**TEXT TO READ**

THE SQL Server Blog Spot on the Web

Welcome to - The SQL Server blog spot on the web Sign in | |
in Search

Merrill Aldrich

Technical content about Microsoft data technologies. All opinions expressed are purely my own and do not reflect positions of my employer or associates.

Scandalous II: Shh! I am De-duplicating Compressed Backups

This is part II of two Scandalous posts. Watch, mouth agape, as I run with scissors, right up against prevailing wisdom! Unfollow me now, before it’s too late!

Here’s the thing. There are two really outstanding posts out there on the ‘tubez that explain in vivid detail the problems with sending compressed data into a de-duplicating appliance. And these guys are both absolutely right. Everything in their posts is correct, and I would ask that, if you haven’t, you please read them before mine:

First, Brent Ozar: 

(And, may I say, well done on the Numero Uno Google result for that post. Very nice!)

Next Denny Cherry: 

(A very respectable #3 on the Google-ometer.)

Now, I’m not kidding. These guys know their stuff, and they are right. Stop reading right now.





Still here? Ok, now come closer.



I studied this whole thing very carefully, and I do it anyway.

While it’s true that de-duplication works poorly with compressed data, and if you compare the de-dupe ratios for “usual” uncompressed files with the de-dupe ratios for compressed files, the compressed data looks very, very bad. But there’s even more to this story, so much more that we decided to, in a limited way, stuff the compressed files into our DDR anyway.

Here’s why:

Both SQL Server backups and file compression are a deterministic process. If you back up the same database twice, and it has the same data pages in it, and those pages are largely unchanged, then the backup files will be substantially the same. This is true if you compress both files with the same algorithm and settings, too – the data in the compressed files will be largely identical. It will not be like any OTHER files on your network, but the two files will be similar to one another.

If you change a small percentage of the data pages in the data file, that will still be true: a compressed backup of the database on, say, Monday will be mostly the same as a compressed backup of the same database, with modest changes, on Tuesday.

What that means is that if I have a 1 TB database, which I do, that produces a 250 GB compressed backup file, and that database receives mainly incremental changes from day to day or week to week, then each successive backup will be similar to the previous one. And if I copy them into a de-duplicating store (at least the one I have to work with) then, while the first file will be basically 100% net new data, the second will de-dupe against the first. It’s not as effective as other types of files, but it does help. Let’s say, for argument, that I get 75% de-duplication of only the two files, instead of the normal 85%+ across many instances of other files, I am still getting 75% de-duplication, and that can be very useful.

**PROVIDED MATERIAL**
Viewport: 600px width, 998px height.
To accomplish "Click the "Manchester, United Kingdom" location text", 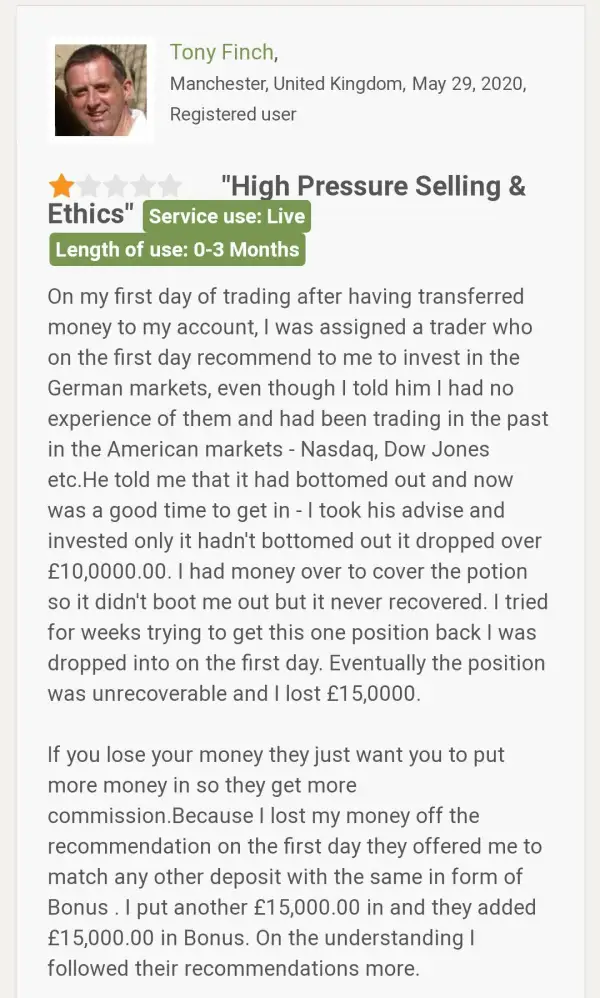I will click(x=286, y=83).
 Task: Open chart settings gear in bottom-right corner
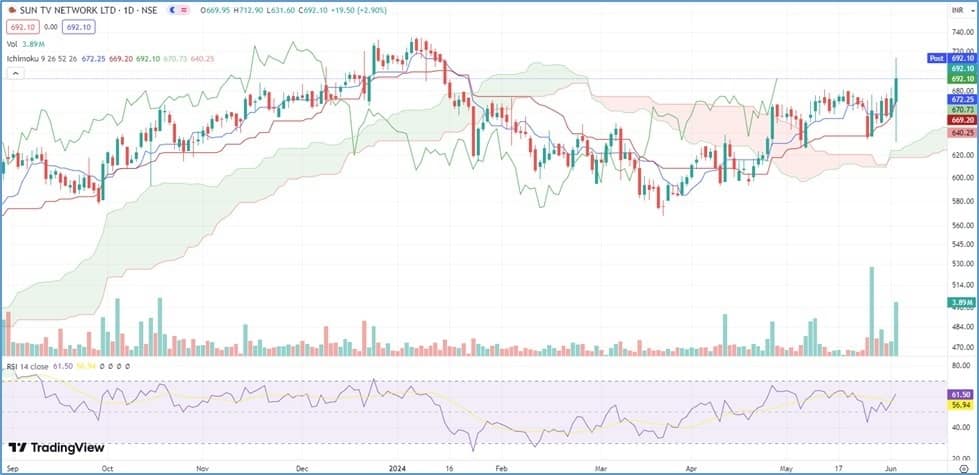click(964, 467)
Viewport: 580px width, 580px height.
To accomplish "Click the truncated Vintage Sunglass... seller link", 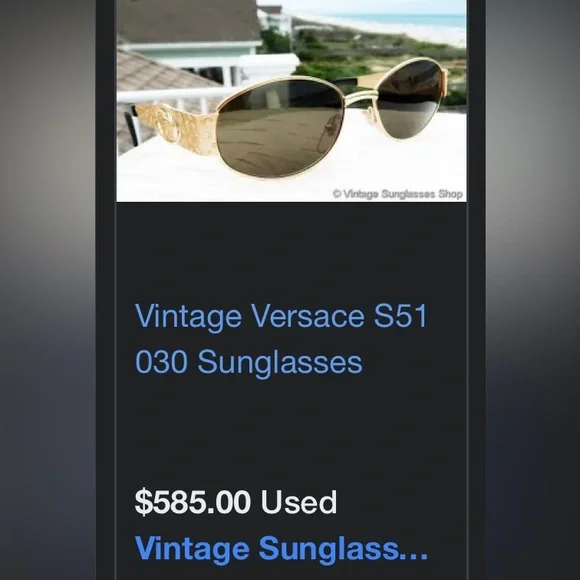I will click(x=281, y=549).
--
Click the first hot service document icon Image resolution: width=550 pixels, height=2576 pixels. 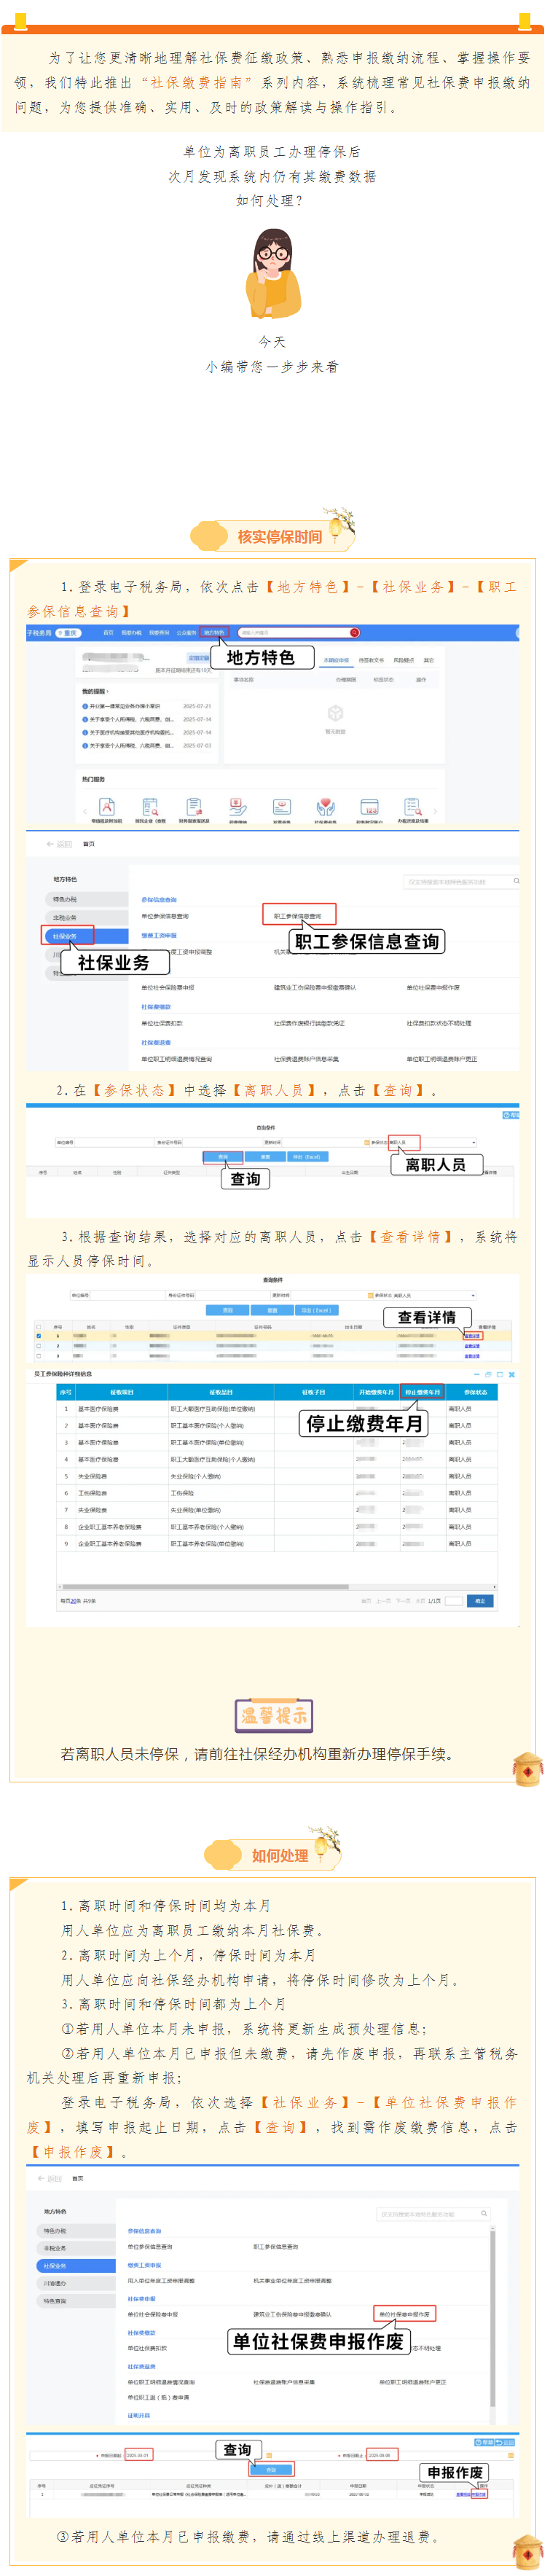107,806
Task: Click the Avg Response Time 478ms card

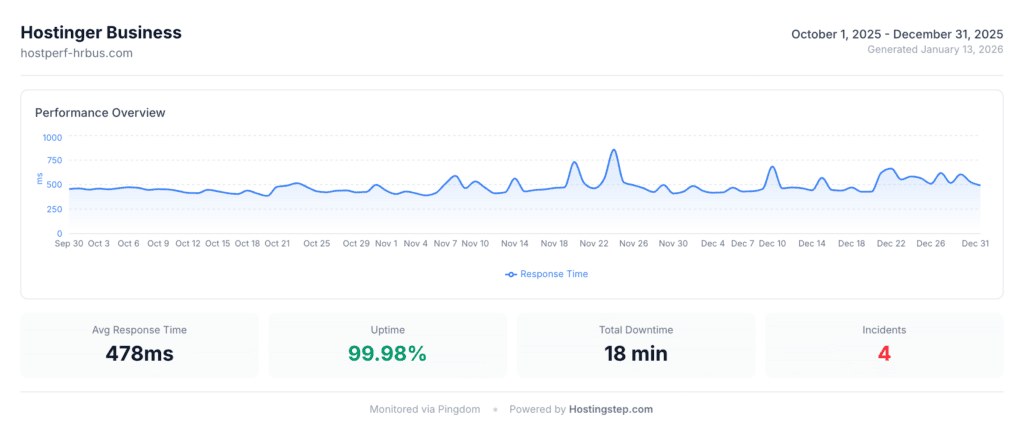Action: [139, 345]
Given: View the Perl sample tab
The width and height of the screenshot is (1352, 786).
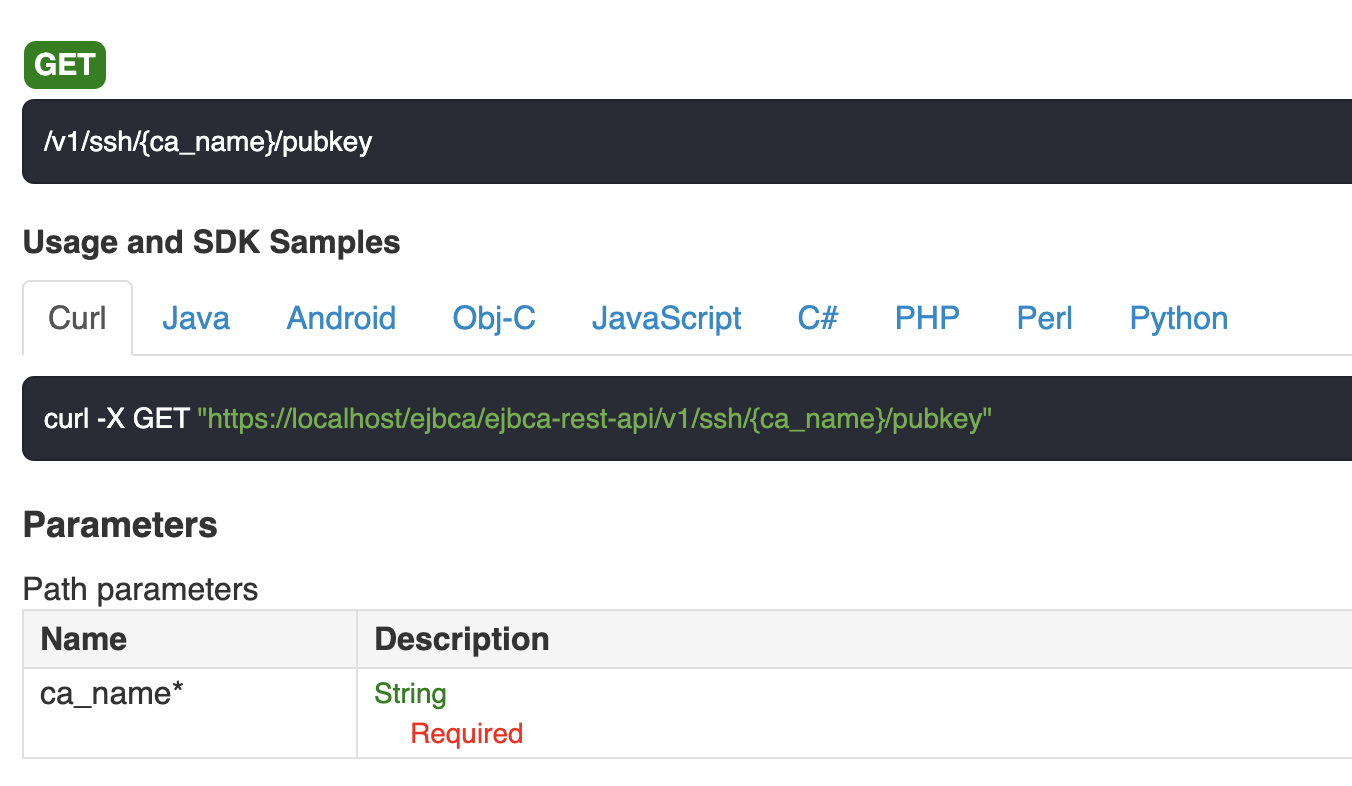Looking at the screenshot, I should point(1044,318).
* * *
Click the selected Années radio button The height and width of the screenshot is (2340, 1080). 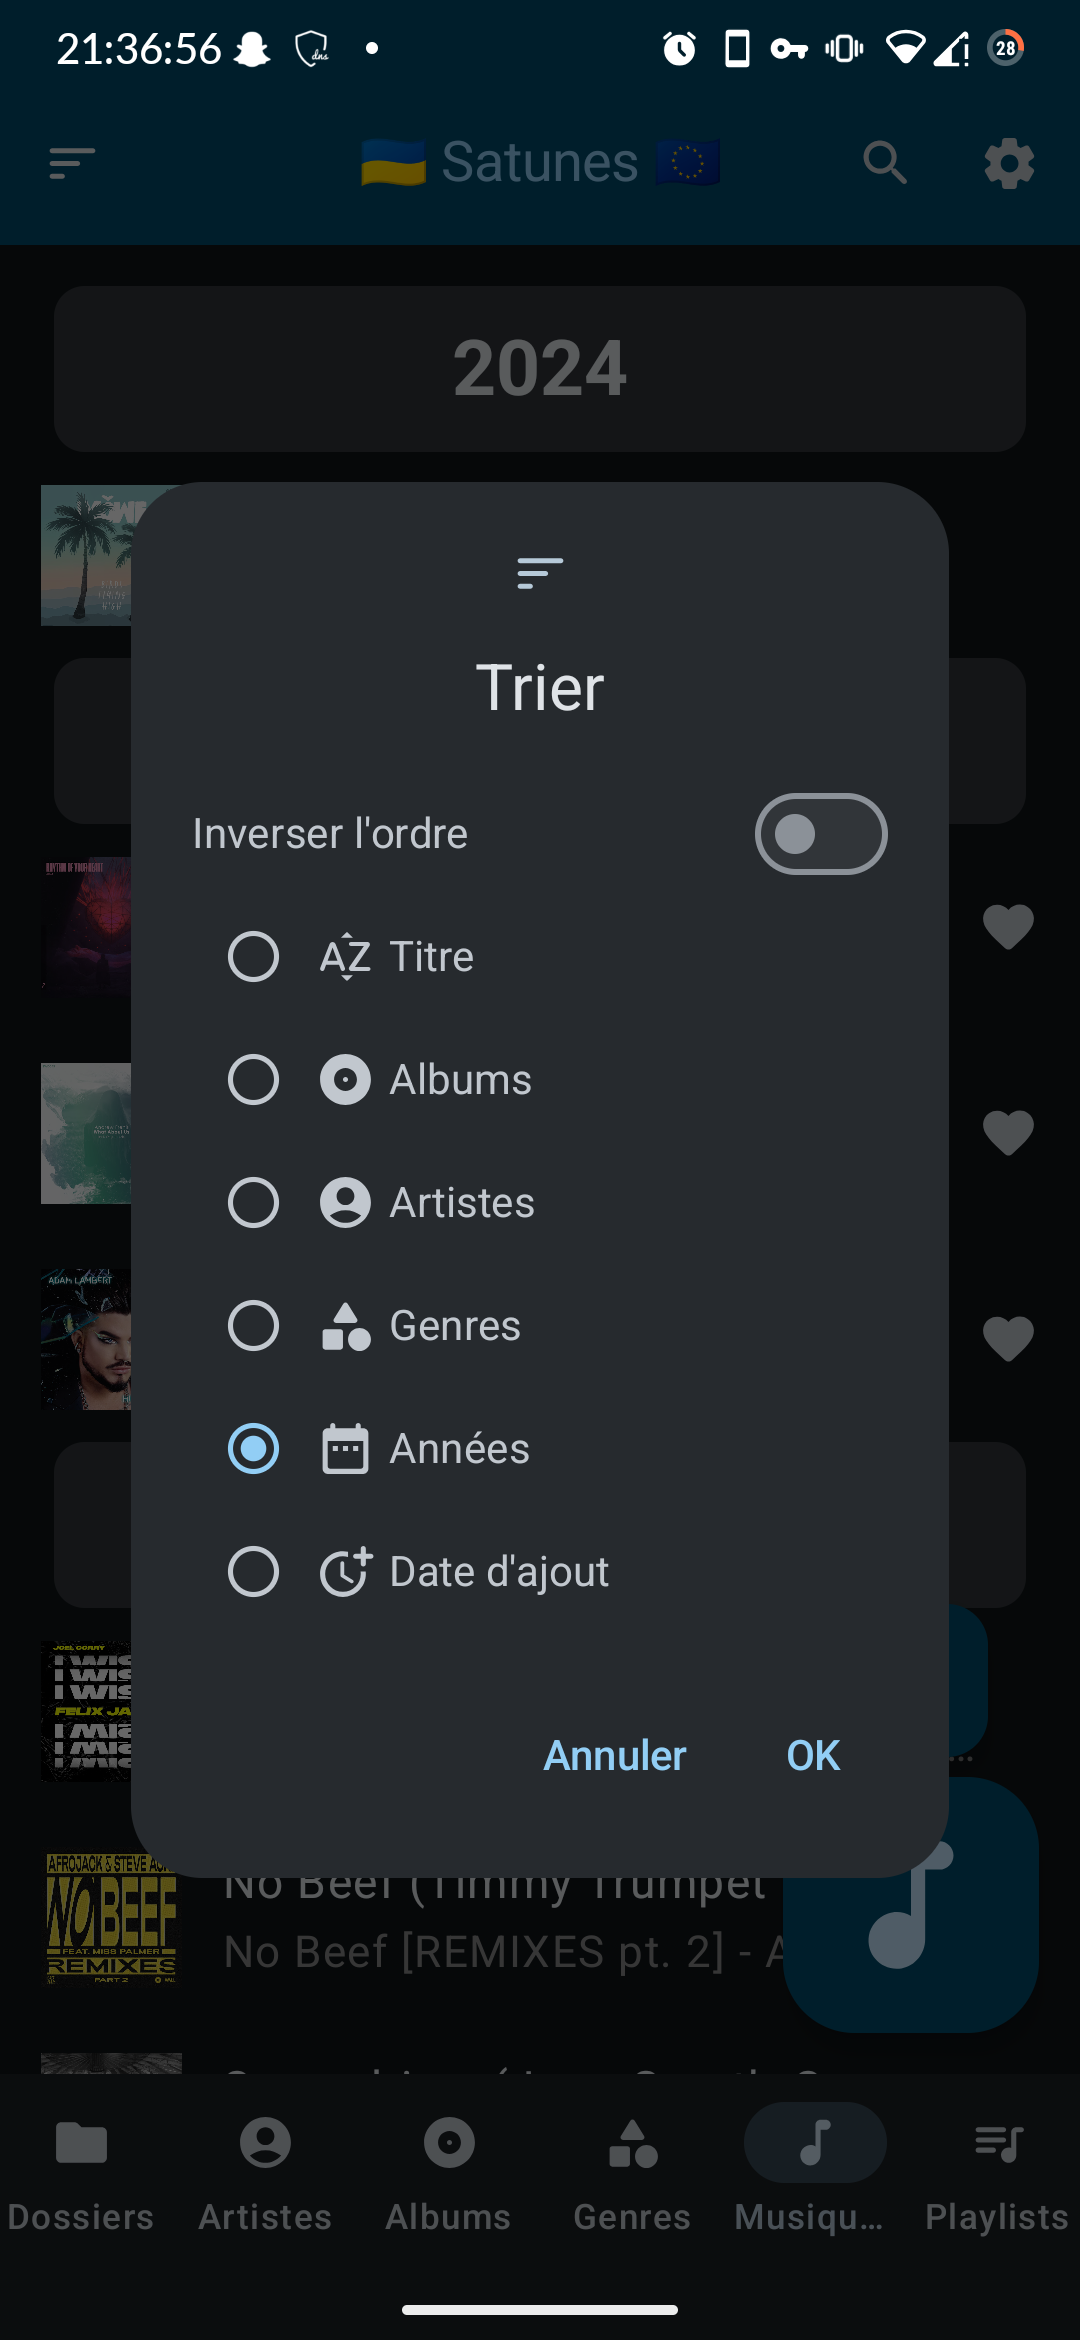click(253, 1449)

**GIVEN REQUEST**
Quote the blog post on de-duplicating compressed backups word for word, beginning at "Both SQL Server" and stopping after "changes, on Tuesday.".

**TASK RESPONSE**
Both SQL Server backups and file compression are a deterministic process. If you back up the same database twice, and it has the same data pages in it, and those pages are largely unchanged, then the backup files will be substantially the same. This is true if you compress both files with the same algorithm and settings, too – the data in the compressed files will be largely identical. It will not be like any OTHER files on your network, but the two files will be similar to one another.

If you change a small percentage of the data pages in the data file, that will still be true: a compressed backup of the database on, say, Monday will be mostly the same as a compressed backup of the same database, with modest changes, on Tuesday.